2 女の話

 ずっと一緒だったから応えられないと、彼は言った。


「妹のようにしか思えないんだ」

 ごめん、と言って私の頭を優しく撫でる。

 その手が好きだから、口を塞がれたわけでもないのにもう何も言えなかった。


 私の十余年積み募らせた愛の告白は、今まさに彼の手で手折られた。


 彼の名前はロイヴ・グレンストール。

 甘い垂れ目に、上品にまっすぐ伸びた高い鼻。少し長い金髪に灰色の目。世界で一番美しい顔。

 父同士の仲が良く、交流することが多かった二つ年上の幼馴染。


 父はより高い地位の相手との結婚を望んでいたから、ロイの家と仲が良くとも婚約などは結ばれなかった。メリットがない。


 姉が侯爵家との婚約が決まると、お前は自由にするといいと父は言った。姉の縁談のおかげで、妹の私はメリットではなく愛で相手を選んでいいと言ったのだ。──共に生きる相手を。


 だから私は迷わずロイに伝えた。

 幼い頃より、ずっと好きだったと。


 イース・グローア。グローア子爵家の第二息女。

 いつも彼が褒めてくれる長い金髪を、今日はいっそう綺麗に整えてきた。若葉の色と彼が褒めてくれた目で、まっすぐに見つめた。

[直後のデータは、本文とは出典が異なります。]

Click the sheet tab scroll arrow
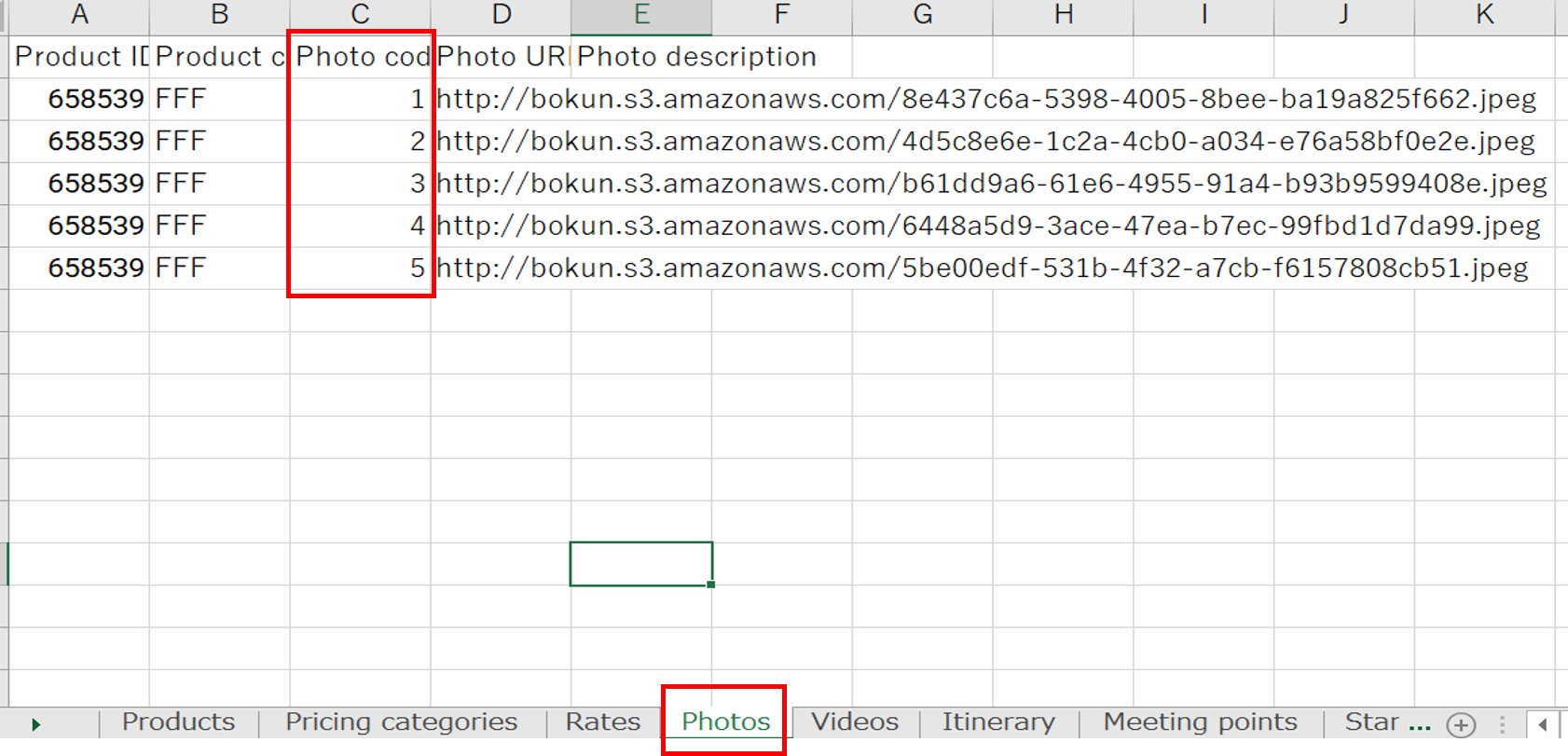Screen dimensions: 1568x756 (35, 724)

 十八歳。ほとんどの人生を、彼だけを見て過ごしてきた。太陽に焦がれる花のように。

 そうして伝えた告白は、花を手折るより容易く断られた。


 出会ってからずっと、同じ場所に咲いていた。

 この街にいる限り、彼の面影を見てしまう。

 そして私は、別宅がある離れた町へ住まいを移すことに決めた。父が頭が痛そうに正気かと聞いてきたので頷いた。


 使用人も誰もいらない。

 彼を知る人を連れて行きたくなかった。きっと思い出話をしてしまう。


 自然豊かな場所にある別宅は、さほど大きくはないとはいえ一人には十二分に広い。そのまま山に繋がる広い庭は、手入れをしていなくても常に四季折々の花が咲いていた。

 しばらくは不慣れな生活の基盤を整えることに必死で彼のことを考えずに済んだ。


 幼い頃に知り合って、十年以上傍らで過ごした。

 本を共に勧め合い、ダンスの練習だって共にした。控えめで目立つことを嫌う彼と踊ることは一、二度だったけれど。

 端麗な容姿を派手に着飾ることを好まず、酒も好まず。

 今後や事業や領地のことを真剣に考えてきる、生真面目で紳士的な彼が好きだった。

 触れ合いなど、儀礼的なエスコートと頭を撫でるその手だけだった。


 自分を美しく保つ努力はすべて彼のためだった。

 なのに、妹のようにしか思えないなんて言われたら、引き下がるしかなかった。

 彼の灰色の瞳に、愛に浮ついた目で映りたかった。


 夜空に浮かぶ黄金の月を見るたび、彼の髪を思い出した。


 そうして幾晩いくばんも一人で眠り、新しい屋敷で朝を迎えてしばらく経った。

 庭に出ていた時にその音は聞こえた。


 太陽の眩しさに目を細めながら見上げる。


 いつにない木々のざわめき。屋敷のすぐ裏の山から激しい音を立てて、鳥の群れが飛び立っていった。


 何かあったのだろう。


 一人で過ごすようになって、身軽なドレスを選ぶばかりだったおかげで、山の中へ進むのを躊躇ためらわなかった。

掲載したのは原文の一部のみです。